Plaque--evidence for Design!

Every now and then, I check in over at The Institute for Genomic Research (TIGR) to see what new projects they’re up to, as well as to see if they’ve released a particular genome sequence I’m waiting on. Yesterday I noticed this project:

Innovative Metagenomics Strategy Used To Study Oral Microbes

Rockville, MD - The mouth is awash in microbes, but scientists so far have merely scratched the surface in identifying and studying the hundreds of bacteria that live in biofilm communities that stick to the teeth and gums.

In an innovative new project that could help improve the detection and treatment of oral diseases, scientists are now using a metagenomics strategy to analyze the complex and difficult-to-study community of microbes in the oral cavity.


In recent years, molecular methods have indicated that there are well over 400 species of bacteria in the oral cavity. But, so far, only about 150 of those species have been cultured in laboratories and given scientific names. Using a metagenomics sequencing strategy, TIGR scientists will be able to identify bits and pieces of the DNA of many of those oral microbes that so far have not been grown in labs and studied.

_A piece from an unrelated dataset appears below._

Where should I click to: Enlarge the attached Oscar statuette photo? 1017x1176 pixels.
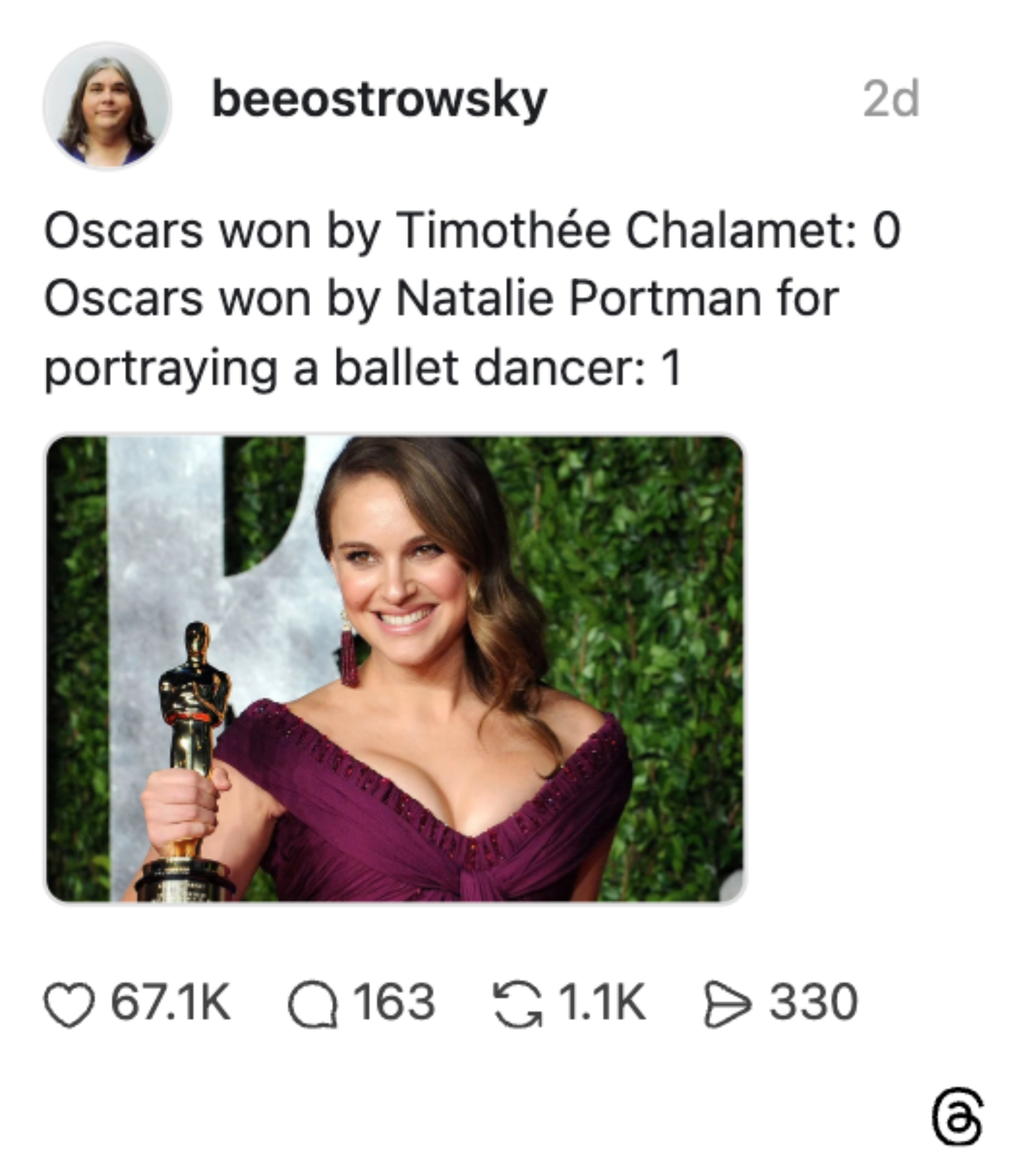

Now, I know that there are an insane amount of microbes in the mouth, but 400 species? Holy cow.

For anyone who may be unfamiliar with the microbiology of plaque, it’s an incredibly complex mixture consisting of both bacterial and host cells, as well as inorganic material such as calcium and phosphate. The formation of plaque has been fairly well-studied, and can be broken down into several steps.

1) Pellicle formation. This begins as soon as teeth are cleaned. Substances (mainly glycoproteins) in your saliva then adhere to your teeth.

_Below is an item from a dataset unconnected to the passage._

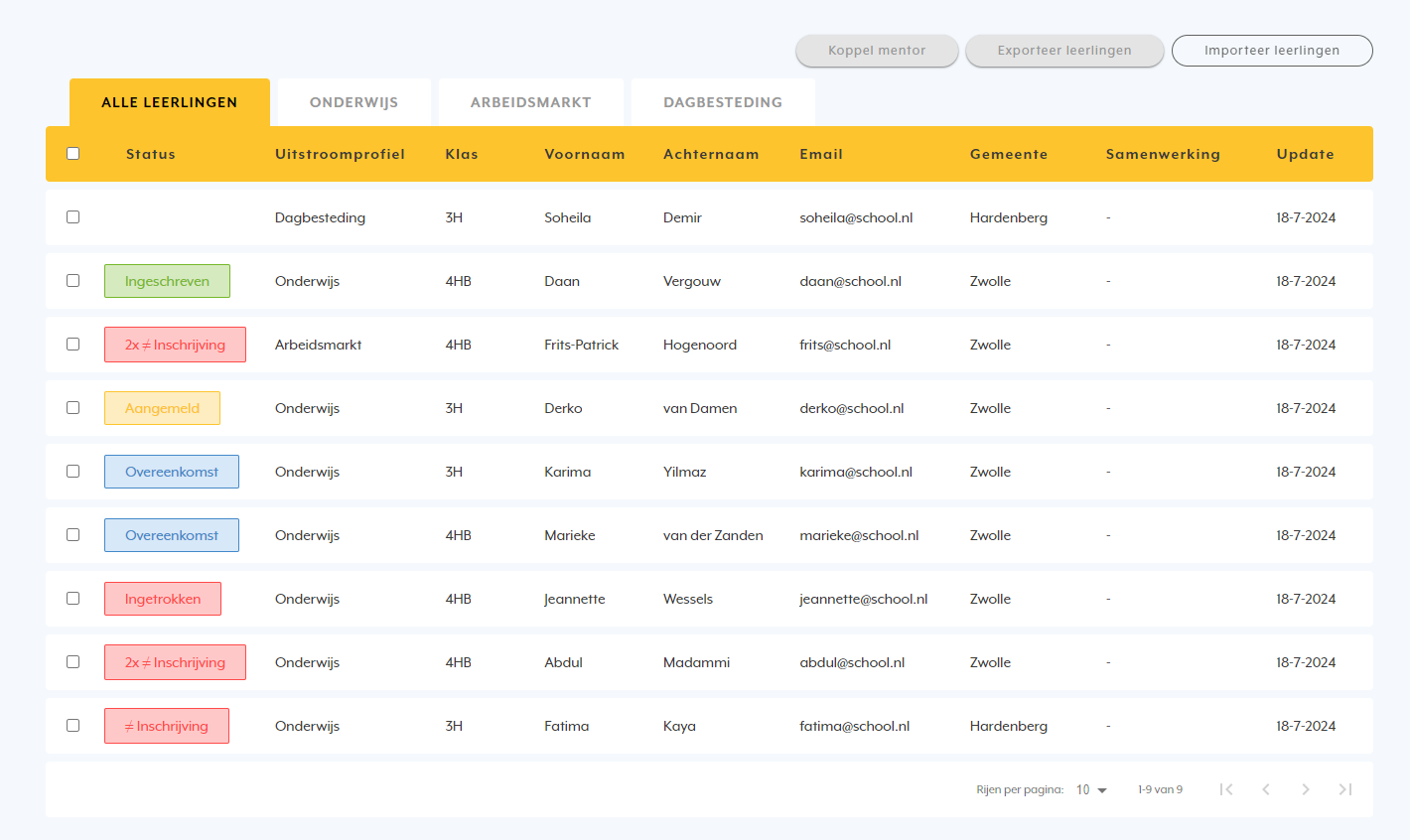Click the Importeer leerlingen button
The image size is (1410, 840).
(1271, 51)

2) In the next step, the pellicle-coated teeth is colonized by a number of gram-positive bacteria, including several strains of Streptococci. These “primary colonizers” produce proteins which allow for attachment and adherence to the pellicle-coated tooth surface.

3) Plaque on the surface then increases as the primary colonizers divide, and as secondary colonizers attach to the primary colonizers, and multiply in number as well. Secondary colonizers include gram-negatives such as Prevotella intermedia and Capnocytophaga species (as well as many others).

4) Tertiary colonizers (generally ~1 week post-brushing–so hopefully most of us aren’t too familiar with them!) These include species of Porphyromonas, Campylobacter, and Treponema, and again, many others. By this time, metabolic reactions in the biofilm may lead to predictable structures in some members of the plaque: for example, a “corn cob” like array of cocci bound to filaments within the biofilm.

While some of the bacteria present feed off of oral nutrients supplied by the host (such as sugars), others within the plaque rely upon nutrients produced by other bacteria within the biofilm. Additionally, some species produce products which inhibit the growth of other species in the biofilm; for example, peroxide or acids. And of course, these acids also play a role in producing the characteristic holes in your teeth that can come from regular accumulation of dental plaque.

Nishihara and Koseki provide this schematic of the current model of dental plaque formation:

Of course, plaque are not the only biofilm we know of. They’re everywhere: on your shower curtain, on medical devices implanted in patients, on rocks in rivers and streams, and in your nose. While the sheer number of different organisms a biofilm may contain makes it a challenge to study, I personally relish that challenge, and would much rather tackle it than throw my hands in the air and say it’s “too complex” to have come about naturally.